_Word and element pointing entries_
******

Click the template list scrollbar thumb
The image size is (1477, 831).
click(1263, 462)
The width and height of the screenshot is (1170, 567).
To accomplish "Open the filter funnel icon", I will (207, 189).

******

_The exercise_
Render the entries above as a Markdown table with the columns Index and Entry, one numbered row per line, leaving out blank lines.

_Written solution_
| Index | Entry |
|---|---|
| 1 | Click the template list scrollbar thumb |
| 2 | The image size is (1477, 831). |
| 3 | click(1263, 462) |
| 4 | The width and height of the screenshot is (1170, 567). |
| 5 | To accomplish "Open the filter funnel icon", I will (207, 189). |